The control and VASP-guided groups had similar baseline characteristics. The average age of the study population was 66 years and the average body mass index (BMI) was 28 kg/m2. More than half of the patients were male, current smokers, dyslipidemic and hypertensive. On average, participants had 1-2 treated vessels and 1-3 stents. The primary endpoint was the Academic Research Consortium (ARC) definition of definite stent thrombosis (DST). The secondary MACE endpoints included cardiovascular (CV) death, MI, and U-TVR TIMI major and minor bleeding at 30 days. The duration of follow-up was one month.
Compared to patients in the control group, the VASP-guided group was associated with fewer sub-acute stent thromboses (control group vs. VASP-guided group: 3.7% vs. 0.5%, p=0.02) and early DST (control group vs. VASP-guided group: 4.7% vs. group 0.5%, p=0.01). Two patients presented with recurrent sub-acute stent thrombosis (2 recurrences for each, 1 in the control group and 1 in the VASP-guided group). There was no significant difference in the number of patients who experienced acute stent thromboses (control group vs. VASP-guided group: 0.9% vs. 0%, p=0.25). All early stent thrombosis occurred during the first 7 days. GP IIb/IIIa inhibitors were used in half of patients presenting with early stent thrombosis.
The rate of all MACE was less in the VASP-guided arm (control group vs. VASP-guided group: 8.9% vs. 0.5%, p<0.001. Myocardial infarction was also more prevalent in the control arm (control group vs. VASP-guided group: 4.8% vs. 0.5%, p=0.01). There was no statistically significant difference in the rate of cardiovascular death (control group vs. VASP-guided group: 1.8% vs. 0%, p=0.06) and urgent revascularization (control group vs. VASP-guided group: 2.3% vs. 0%, p=0.06) between the two groups.
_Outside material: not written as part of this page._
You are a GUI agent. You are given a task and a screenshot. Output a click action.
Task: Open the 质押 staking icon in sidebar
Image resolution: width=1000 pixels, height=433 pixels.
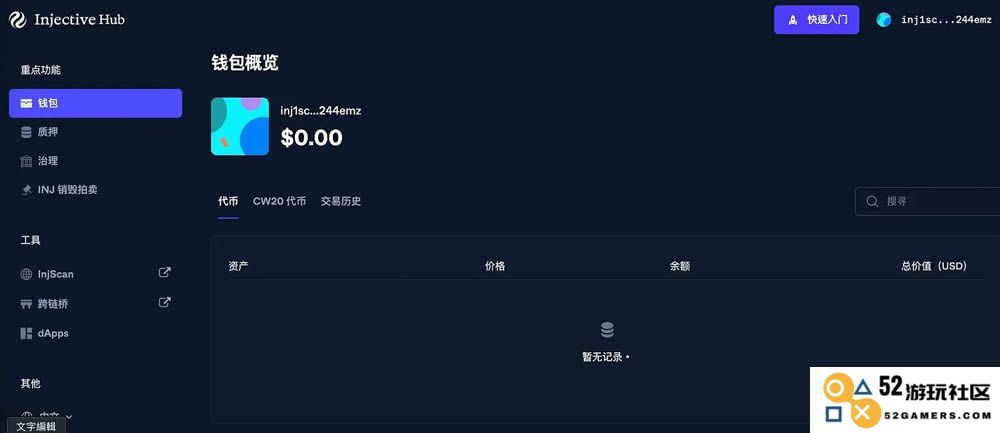tap(26, 132)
There was no difference in bleeding between the two groups: major bleeding (control group vs. VASP-guided group: 0.9% vs. 0.9%, p=1), minor bleeding (control group vs. VASP-guided group: 1.9% vs. 2.8%, p=0.8), all bleeding (control group vs. VASP-guided group: 2.8% vs. 3.7%, p=0.8). There was no intra-cerebral bleeding and no fatal bleeding. The majority of patients had PCI through the radial access (55.6%).
This study suggests that an adjusted LD of Clopidogrel according to platelet reactivity monitoring decreases the rate of stent thrombosis at 30 days in patients with Clopidogrel low-response without increasing bleedings. Patients could be divided in 3 groups according to VASP index: Good-responders (VASP<50 % after a first bolus of 600 mg of clopidogrel (55%)), Low-responders (VASP>50 % after the first bolus but could be sensitized with up-to three additional LD (37%)), Resistants (VASP>50 % despite up to 2400 mg of Clopidogrel (8%)).
These results support the need for platelet reactivity monitoring, as it is shown here to prevent ischemic events without increasing bleeding. However, since less than 20% of the study population was female, the results lose power when applied to women. Further investigation would include a larger female population as cardiovascular death is a leading cause of death for women too.
References
- L Bonello, L Camoin-Jau, S Arques, , P . Rossi, C. Boyer, D Panagides, O Wittenberg,
P Barragan, F Dignat-George, F Paganelli. Tailored clopidogrel loading dose according to platelet reactivity monitoring to prevent stent thrombosis. As presented at AHA 2008.